If you’re hoping to buy a home in today’s market, brace yourself: you’ll need to earn nearly 70% more than buyers did just six years ago.
Back in 2019, a typical American family could afford a median-priced home with far less. Fast forward to April 2025, and the national household income needed to afford such a home has ballooned, by a staggering $47,000.
The Math Behind the Dream
To comfortably purchase a home listed at April’s median price of $431,250, a household would now need to earn around $114,000 a year. That’s based on a conventional 30-year fixed mortgage, putting 20% down, and following the “30% rule” a financial guideline suggesting you spend no more than 30% of your income on housing.
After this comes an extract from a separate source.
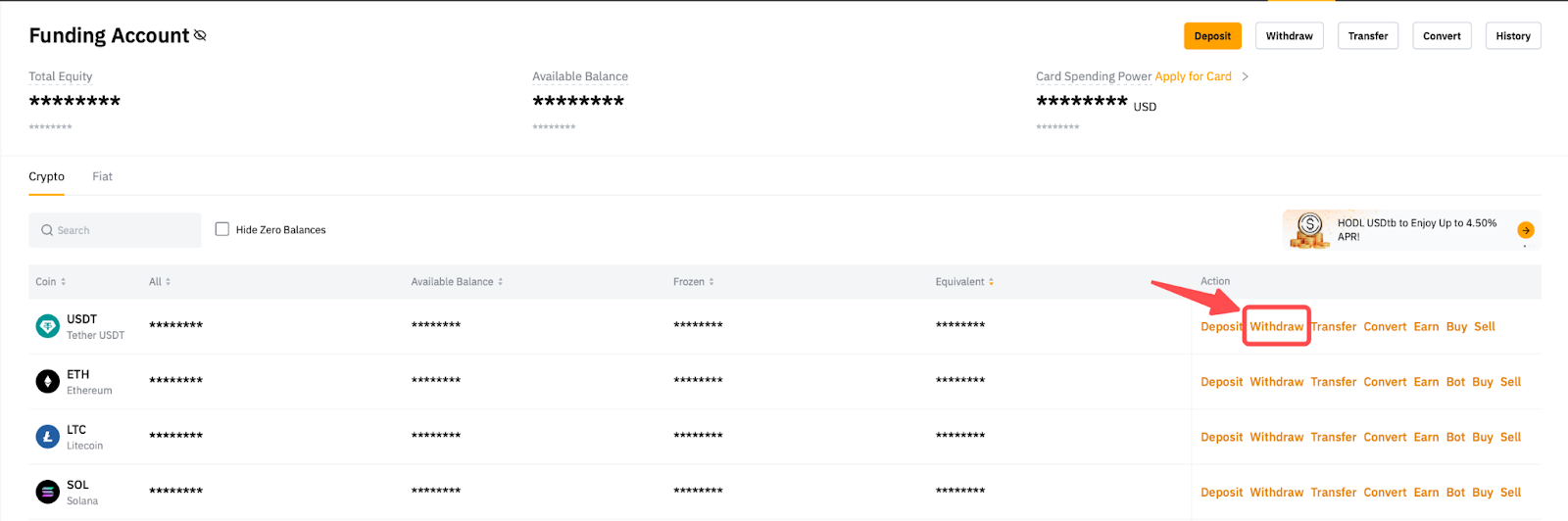Sort by Equivalent column

pyautogui.click(x=964, y=282)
Translation? Your pre-tax monthly income would need to be about $9,500 just to stay within that affordability bracket.
But there’s a glaring issue: most families fall well short.
Reality Check: The Income Gap Widens
According to the U.S. Census Bureau, the median household income in 2023 was just over $80,600. That’s roughly 41% below what’s now required to buy the typical home.
It’s not just a slight mismatch, it’s a gulf.
A Glimmer of Stability—But No Relief
Here’s the only silver lining: over the last year, the income required to buy a home hasn’t gone up much.
That’s because mortgage rates and home prices have largely remained steady. No relief, but at least no further escalation.
“While the income needed to purchase a home has leveled off nationally over the past year,” says Chief Economist Danielle Hale.
“it remains significantly higher than before the [COVID-19] pandemic, underscoring the ongoing challenge of affordability even as market conditions gradually rebalance.”
The Big Picture: Buyers Are Still Squeezed
Even as the housing market shows signs of stabilization, buyers are far from catching a break. The gap between what Americans earn and what it takes to own a home keeps stretching, threatening to turn homeownership from a goal into a luxury.